The First Step Act, a bipartisan criminal justice reform law passed in Congress last year, was the catalyst for the release of more than 3,100 formerly incarcerated individuals from federal custody on July 19. The majority of those individuals are leaving halfway houses after being convicted of drug-related crimes. This law includes other progress such as outlawing putting shackles on pregnant inmates, outlawing putting juveniles in solitary confinement, and it aims to focus on improving prison conditions and supporting those incarcerated people who pose a low safety risk to society in exiting the prison system by connecting them with the needed resources to reduce recidivism. The law is set to reverse many of the harsh laws created during the War on Drugs era of the 1980s and 1990s.
Families Against Mandatory Minimums, a nonpartisan nonprofit focused on criminal justice reform, stated in a press release, “Every day of freedom is important. The good time credit will benefit more than 150,000 people in federal prison today and many more going forward. We’re happy for the families who get to welcome home their loved ones a few weeks or months early.”
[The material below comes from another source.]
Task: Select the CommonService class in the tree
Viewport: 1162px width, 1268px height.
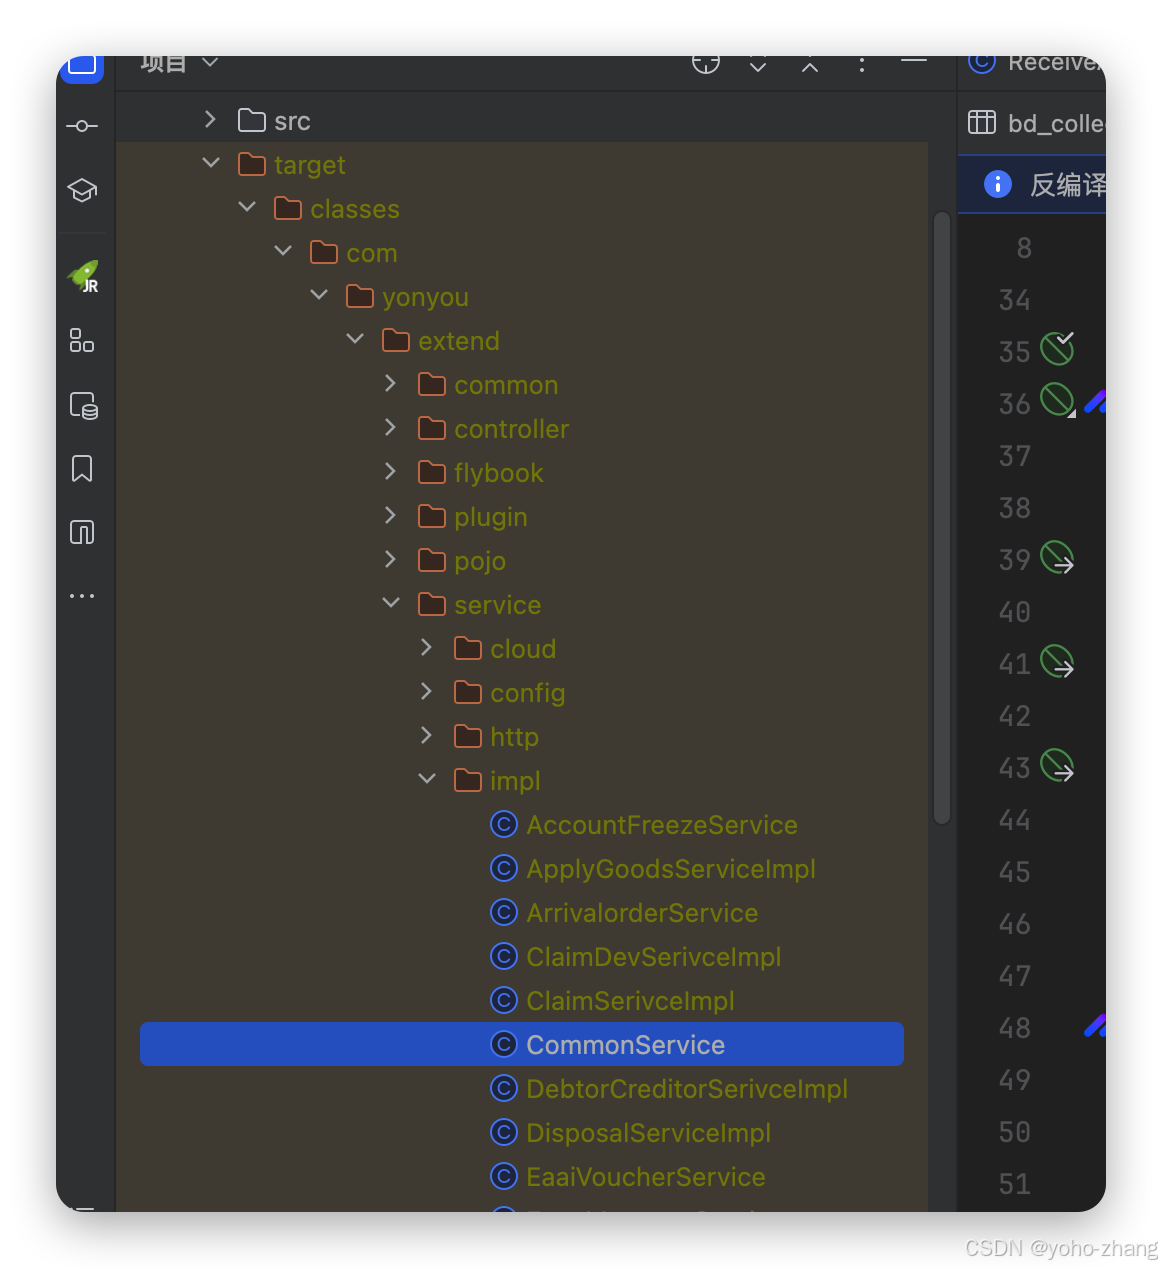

Implementation of the law also includes funding, with $75 million reallocated from other Bureau of Prisons programs to the First Step Act, but additional funding will be needed to further implement facets of the program like rehabilitation and trauma recovery services to help ensure the success of the law and those individuals being released. Some concerns exist as to where the $75 million will come from and what current programs may be affected by the reallocation of funds.
The First Step Act includes plans for a screening tool to help determine recidivism risk factors in incarcerated people who may be able to be safely released from prison. The goal of this tool would also be to match incarcerated individuals with programs, like drug and alcohol treatment, to help reduce their identified risk factors. Matthew Charles served 22 years in prison and was released last week as a result of the First Step Act. In a piece he wrote for the New York Post he said, “Right now there are millions of Americans like me waiting for their second chance. We need Congress to pass more criminal-justice reforms. We need to work together and take the next step and offer so our fellow Americans their shot at a better life.” Charles had more than a decade left on his sentence before the First Step Act granted his release.
While Friday brought freedom to some of the 3,100 individuals unfortunately about one third were released from federal custody to state custody, or released to immigration court proceedings and are now facing immigration detention and deportation. Although many questions remain about the First Step Act, NPR reports, “…groups that work with inmates and their families said that whatever its failings, the First Step Act is making a difference.”
Have any criminal justice reform laws been passed in your state in recent few years? How have they impacted your community?